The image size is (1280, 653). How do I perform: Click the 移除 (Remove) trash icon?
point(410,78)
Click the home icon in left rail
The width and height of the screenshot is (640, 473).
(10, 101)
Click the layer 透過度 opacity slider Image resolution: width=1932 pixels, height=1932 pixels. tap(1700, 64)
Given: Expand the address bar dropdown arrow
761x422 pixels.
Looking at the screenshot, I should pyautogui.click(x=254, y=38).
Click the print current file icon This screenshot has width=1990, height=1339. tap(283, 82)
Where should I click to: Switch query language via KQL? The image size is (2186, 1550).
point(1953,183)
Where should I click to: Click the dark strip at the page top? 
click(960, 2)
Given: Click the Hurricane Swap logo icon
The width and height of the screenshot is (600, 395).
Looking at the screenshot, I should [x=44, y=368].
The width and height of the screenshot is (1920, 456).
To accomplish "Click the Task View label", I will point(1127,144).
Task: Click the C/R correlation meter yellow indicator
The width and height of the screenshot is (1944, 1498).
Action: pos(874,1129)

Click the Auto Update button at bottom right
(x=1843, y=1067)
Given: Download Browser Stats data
= = = =
Written request: Put the records above into a numbered list, one line per item, leaving out any blank lines.

Solution for this exercise:
1. The image size is (1280, 653). How do I perform: Click the 移除 (Remove) trash icon?
2. point(410,78)
3. Click the home icon in left rail
4. The width and height of the screenshot is (640, 473).
5. (10, 101)
6. Click the layer 透過度 opacity slider Image resolution: width=1932 pixels, height=1932 pixels. tap(1700, 64)
7. Given: Expand the address bar dropdown arrow
8. 761x422 pixels.
9. Looking at the screenshot, I should pyautogui.click(x=254, y=38).
10. Click the print current file icon This screenshot has width=1990, height=1339. tap(283, 82)
11. Where should I click to: Switch query language via KQL? The image size is (2186, 1550).
12. point(1953,183)
13. Where should I click to: Click the dark strip at the page top? 
14. click(960, 2)
15. Given: Click the Hurricane Swap logo icon
16. The width and height of the screenshot is (600, 395).
17. Looking at the screenshot, I should [x=44, y=368].
18. The width and height of the screenshot is (1920, 456).
19. To accomplish "Click the Task View label", I will point(1127,144).
20. Task: Click the C/R correlation meter yellow indicator
21. The width and height of the screenshot is (1944, 1498).
22. Action: pos(874,1129)
23. Click the Auto Update button at bottom right
24. (x=1843, y=1067)
25. Given: Download Browser Stats data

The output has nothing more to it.